確かに、高等部からの新入生というレアキャラしか襲わないんじゃあ、在校生の恐怖感を煽るには弱い。そのレアキャラの俺も、イマイチ信じてない所為で恐怖感は湧かないし、確かに怪談話としては微妙な話だ。
「それにしても、随分と七怪奇に詳しんだな」
学内新聞の特集を組むくらいだ。学内の知る人ぞ知るネタなんだろうに、その割りに景はやたらと詳しい。と言ってもコイツが《知る人》ってだけなんだろうけど。

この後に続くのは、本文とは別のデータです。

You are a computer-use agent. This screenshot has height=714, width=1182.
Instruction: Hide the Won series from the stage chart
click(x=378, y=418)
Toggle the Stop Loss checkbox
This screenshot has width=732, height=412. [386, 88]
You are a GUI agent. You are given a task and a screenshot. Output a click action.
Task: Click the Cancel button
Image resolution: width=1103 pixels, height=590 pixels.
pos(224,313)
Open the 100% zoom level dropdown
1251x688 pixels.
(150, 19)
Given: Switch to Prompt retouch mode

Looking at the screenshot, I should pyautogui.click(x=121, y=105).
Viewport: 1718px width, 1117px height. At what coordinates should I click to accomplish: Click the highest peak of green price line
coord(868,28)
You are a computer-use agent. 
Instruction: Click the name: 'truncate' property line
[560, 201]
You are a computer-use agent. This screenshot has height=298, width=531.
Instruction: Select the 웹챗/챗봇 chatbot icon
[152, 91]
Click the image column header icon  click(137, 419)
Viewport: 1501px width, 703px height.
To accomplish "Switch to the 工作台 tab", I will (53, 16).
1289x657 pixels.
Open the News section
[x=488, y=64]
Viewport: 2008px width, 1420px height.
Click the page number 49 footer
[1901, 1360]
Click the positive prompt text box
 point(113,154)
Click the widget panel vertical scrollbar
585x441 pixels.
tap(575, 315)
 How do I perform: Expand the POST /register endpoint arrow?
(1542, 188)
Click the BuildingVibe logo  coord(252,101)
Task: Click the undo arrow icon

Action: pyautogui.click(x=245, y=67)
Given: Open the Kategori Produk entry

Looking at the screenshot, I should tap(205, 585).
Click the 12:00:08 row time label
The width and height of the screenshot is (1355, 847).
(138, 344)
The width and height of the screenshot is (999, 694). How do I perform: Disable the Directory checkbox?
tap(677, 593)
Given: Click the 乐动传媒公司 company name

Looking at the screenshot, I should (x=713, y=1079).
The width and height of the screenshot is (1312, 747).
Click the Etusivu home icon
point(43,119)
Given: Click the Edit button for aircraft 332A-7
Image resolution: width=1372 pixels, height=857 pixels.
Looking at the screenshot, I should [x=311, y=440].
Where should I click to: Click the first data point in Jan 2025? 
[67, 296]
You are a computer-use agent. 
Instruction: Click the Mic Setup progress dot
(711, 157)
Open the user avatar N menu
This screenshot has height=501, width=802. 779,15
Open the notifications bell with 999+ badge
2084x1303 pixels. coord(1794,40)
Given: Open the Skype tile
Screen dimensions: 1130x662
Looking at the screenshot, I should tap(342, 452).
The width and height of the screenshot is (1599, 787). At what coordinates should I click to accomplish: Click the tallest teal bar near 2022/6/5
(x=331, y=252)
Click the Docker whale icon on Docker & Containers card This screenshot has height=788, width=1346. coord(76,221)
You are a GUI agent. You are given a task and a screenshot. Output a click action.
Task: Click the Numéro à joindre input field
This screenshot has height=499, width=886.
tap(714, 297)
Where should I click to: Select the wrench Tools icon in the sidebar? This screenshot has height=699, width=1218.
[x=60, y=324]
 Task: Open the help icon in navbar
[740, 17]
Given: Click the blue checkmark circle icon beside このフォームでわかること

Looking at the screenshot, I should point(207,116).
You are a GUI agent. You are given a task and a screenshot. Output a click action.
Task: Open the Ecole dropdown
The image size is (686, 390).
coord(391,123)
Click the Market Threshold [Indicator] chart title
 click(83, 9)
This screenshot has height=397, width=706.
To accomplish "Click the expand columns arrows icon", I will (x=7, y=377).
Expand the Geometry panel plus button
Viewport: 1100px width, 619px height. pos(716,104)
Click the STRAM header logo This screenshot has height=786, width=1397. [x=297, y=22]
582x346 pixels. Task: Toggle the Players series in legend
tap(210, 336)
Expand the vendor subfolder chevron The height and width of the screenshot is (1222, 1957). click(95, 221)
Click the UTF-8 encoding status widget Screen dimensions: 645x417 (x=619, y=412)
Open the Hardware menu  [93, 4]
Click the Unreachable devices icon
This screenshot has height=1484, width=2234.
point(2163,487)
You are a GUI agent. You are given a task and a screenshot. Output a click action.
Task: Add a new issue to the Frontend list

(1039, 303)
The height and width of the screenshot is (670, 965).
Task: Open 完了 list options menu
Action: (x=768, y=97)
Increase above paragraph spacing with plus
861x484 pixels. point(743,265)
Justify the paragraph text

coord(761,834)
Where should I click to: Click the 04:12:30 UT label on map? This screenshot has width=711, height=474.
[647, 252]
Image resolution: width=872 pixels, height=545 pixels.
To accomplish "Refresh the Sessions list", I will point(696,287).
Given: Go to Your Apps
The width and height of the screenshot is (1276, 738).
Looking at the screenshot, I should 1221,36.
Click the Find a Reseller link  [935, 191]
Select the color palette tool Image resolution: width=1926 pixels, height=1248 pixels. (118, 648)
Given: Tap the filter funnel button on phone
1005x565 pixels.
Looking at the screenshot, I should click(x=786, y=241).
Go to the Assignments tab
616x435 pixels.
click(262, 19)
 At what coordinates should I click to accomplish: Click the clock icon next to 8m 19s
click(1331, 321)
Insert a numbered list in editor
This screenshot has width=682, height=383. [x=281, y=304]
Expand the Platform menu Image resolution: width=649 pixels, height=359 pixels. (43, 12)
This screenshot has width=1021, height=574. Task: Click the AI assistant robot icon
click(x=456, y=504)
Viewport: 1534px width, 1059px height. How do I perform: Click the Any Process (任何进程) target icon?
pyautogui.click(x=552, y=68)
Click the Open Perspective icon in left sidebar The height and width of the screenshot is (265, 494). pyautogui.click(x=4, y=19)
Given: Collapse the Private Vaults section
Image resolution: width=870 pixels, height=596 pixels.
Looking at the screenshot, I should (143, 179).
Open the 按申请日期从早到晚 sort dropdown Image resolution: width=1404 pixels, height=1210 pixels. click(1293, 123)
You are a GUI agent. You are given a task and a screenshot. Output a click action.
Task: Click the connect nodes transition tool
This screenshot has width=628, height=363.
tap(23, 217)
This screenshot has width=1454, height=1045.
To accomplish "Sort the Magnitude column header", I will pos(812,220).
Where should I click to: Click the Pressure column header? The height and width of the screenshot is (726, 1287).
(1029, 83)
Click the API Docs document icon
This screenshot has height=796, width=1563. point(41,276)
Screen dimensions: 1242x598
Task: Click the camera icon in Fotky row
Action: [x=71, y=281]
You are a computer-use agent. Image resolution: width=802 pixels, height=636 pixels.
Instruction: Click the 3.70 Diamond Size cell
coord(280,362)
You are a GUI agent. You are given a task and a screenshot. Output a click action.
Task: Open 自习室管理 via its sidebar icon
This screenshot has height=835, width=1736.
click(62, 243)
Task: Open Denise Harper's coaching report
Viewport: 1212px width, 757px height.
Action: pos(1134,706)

そんなちょっとした疑問を口にすると、景は小さく笑った。
「そんなの当然さ。僕オカルト同好会だからね」
なるほど。
研究対象の原因の一つかもしれないんだ。そりゃあ意気揚々と接触してくる訳だ。
「そういうこと。もしかしたら阿奈多の前に現れるかもしれないだろ?そうなったら是非詳しく聞かせてよ。無事だったらだけど」
「現れたらな。精々憑りつかれない様に気を付けるさ」
「そうだね。僕も君がいなくなると寂しいからね」
イマイチ信用のおけないセリフを残すと、景は鞄を持って教室から出ていった。
呆れて動く気にもなれなかった俺は、景を見送ると大きくため息をつく。
友人に降り注ぐかもしれない危険をあれだけ楽し気に話せる当たり、アイツも結構な面の皮だと思う。が、事前に忠告してくれたと好意的にとるとするか。
そう納得すると、のそのそと立ち上がって帰路につくことにした。